Shortage of low cost housing

There is a continued increase in the demand for low-cost housing in Uganda, amidst rapid population growth. Accordingly, there is currently an accumulated nationwide housing shortage of 500,000. Kampala alone has a housing deficit of about 100,000 units.

Despite this, only around 500 to 1,000 low-cost housing units are expected to be supplied in 2015.

Mortgage rates still high

Uganda interest rates

The Bank of Uganda, the country’s central bank, has kept the Central Bank Rate (CBR) unchanged at 11% in December 2014, after cutting it by 50 basis points in June 2014, as economic growth and core inflation continue to trend close to the central bank’s targets. The rediscount rate and the bank rate also remained unchanged at 14% and 15%, respectively.

Mortgage rates remained high by international standards, though they have stabilized in a range of 16% to 24%.

Mortgage market underdeveloped

Uganda mortgage loans

Uganda’s mortgage market is still underdeveloped. Properties are usually sold in cash. In fact, the size of the mortgage market is currently just about 1.7% of the country’s GDP in 2014, slightly up from 1.6% of GDP in 2010 and from 0.3% of GDP in 2002.

Yet recently, mortgage loans have been soaring. In October 2014, the total mortgages outstanding from commercial banks rose 46% from the same period last year to UGX1.16 trillion (US$414.6 million), according to the Bank of Uganda. Total outstanding residential mortgages also skyrocketed 36% y-o-y to UGX673.2 billion (US$239.7 million) in October 2014.

In addition, the total loans to private sector for land purchases climbed by 97% y-o-y in October 2014, to reach UGX81.4 billion (US$29 million), according to the central bank.

Five banks dominate the housing finance market in Uganda. These include the Housing Finance Bank, the DFCU Bank, the Stanbic Bank, Standard Chartered Bank, and Barclays Bank.

“The lack of a secondary mortgage market is still constraining overall growth in the real estate industry,” said Gerald Paul Kasaato of Uganda’s National Social Security Fund (NSSF).

Huge rental market

Uganda’s rental market is huge, as people prefer to rent than to buy property.

In the city centre, a one-bedroom apartment earns a monthly rent of UGX650,000 (US$229) while a three-bedroom apartment rents for an average of UGX1.4 million (US$493) per month, according to local property experts.

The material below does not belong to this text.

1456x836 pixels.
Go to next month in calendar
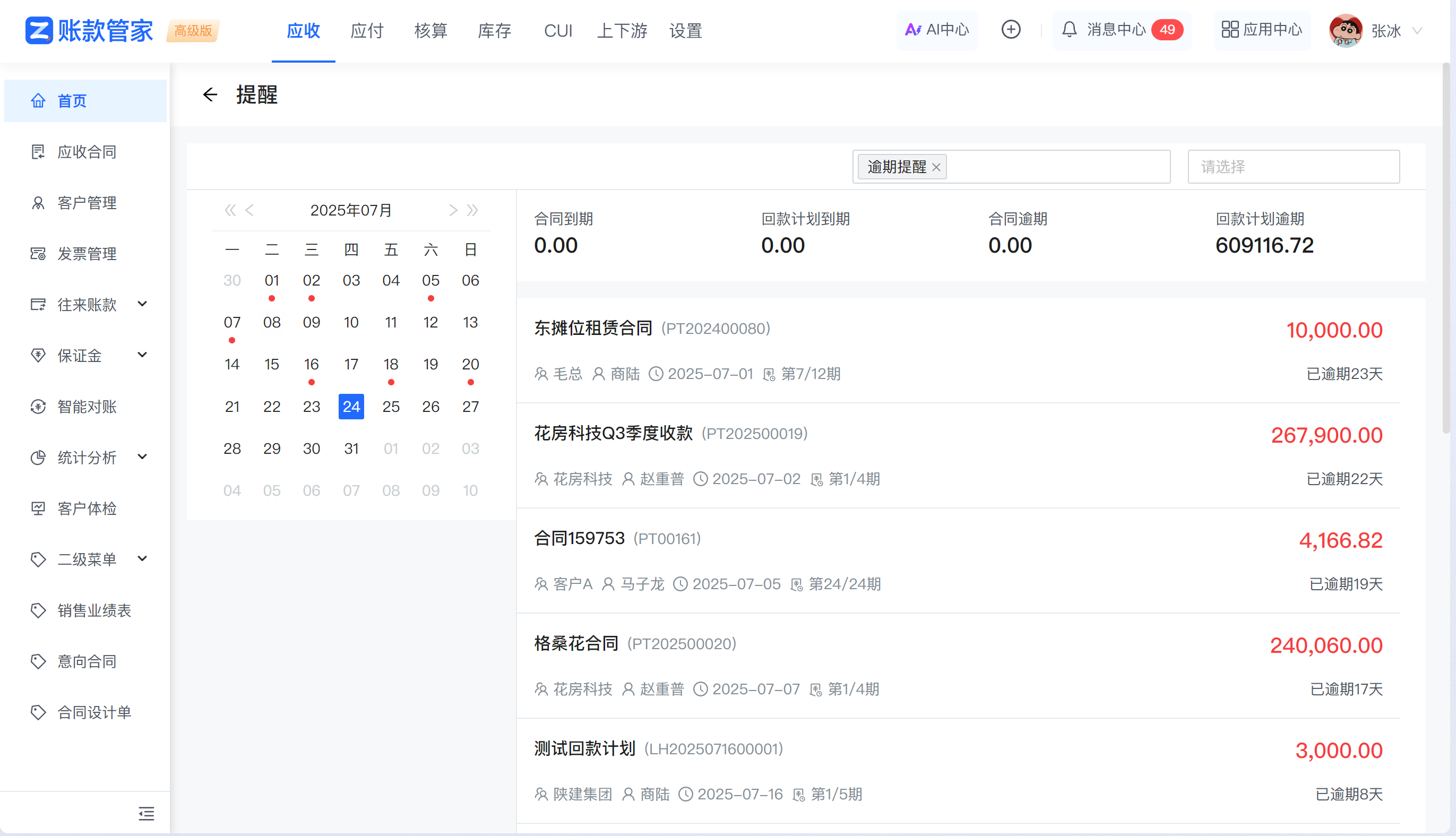click(453, 210)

Rental yields in different locations in the country vary considerably. In the city centre, gross rental yields average only 1.3%. On the other hand, gross rental yields outside the city centre can go as high as 10.3%.

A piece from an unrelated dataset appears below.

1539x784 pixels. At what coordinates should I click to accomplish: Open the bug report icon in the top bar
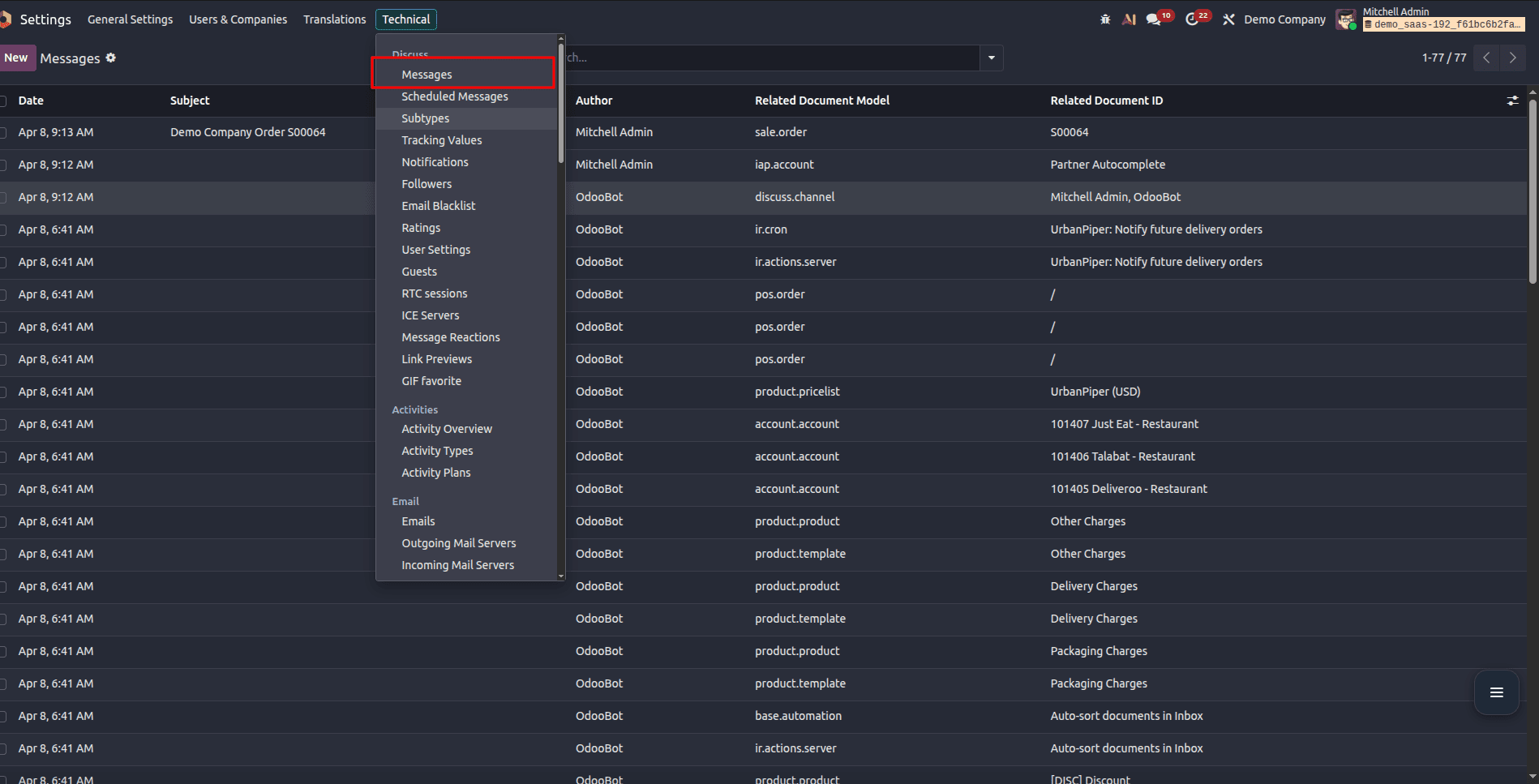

Robust economic growth, low inflation

Uganda exchange rate

Uganda’s economy was estimated to have expanded by a robust 5.9% in 2014, from real GDP growth rates of 5.8% in 2013, 2.8% in 2012, and 6.2% both in 2011 and 2010, according to the International Monetary Fund (IMF). The economy actually grew by an average of 7.6% from 1995 to 2008.

The economy is projected to grow by 6.3% this year.

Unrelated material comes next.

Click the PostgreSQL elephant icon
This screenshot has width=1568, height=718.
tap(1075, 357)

Inflation in Uganda dropped sharply in 2014. The headline inflation rate in the country stood at 1.8% in December 2014, down from 2.1% in November 2014 and 6.7% from a year earlier, according to Bank of Uganda. On the other hand, core inflation stood at 2.7% in December 2014, up from 2.3% in November 2014 but considerably lower than the 5.7% seen in the previous year.

However, Ugandan shillings (UGX) continue to weaken against the US dollar. In November 2014, the monthly average exchange rate stood at USD1= NAD2,734.22.

Uganda is expatriate-friendly

Uganda is perhaps Africa's friendliest country, and the warmth and hospitality of the locals often amazes visitors. Kampala's expatriate areas remain uncrowded, peaceful and pleasant despite the rapid expansion of the city.

The three decades of unbroken growth has led to an increase in the number of expatriates. The development of new residential areas within the outskirts of Kampala has increased the housing supply. The luxury housing sales market is dominated by investor-landlords intending to let to foreigners. The expatriate market can be broadly divided into two, according to Knight Frank, the old areas and the new.

The old areas have been established expatriate housing areas for almost two decades. These areas are within the city centre. They are generally more expensive. The new areas are on the outskirts of the city. They usually have better views, and are less expensive.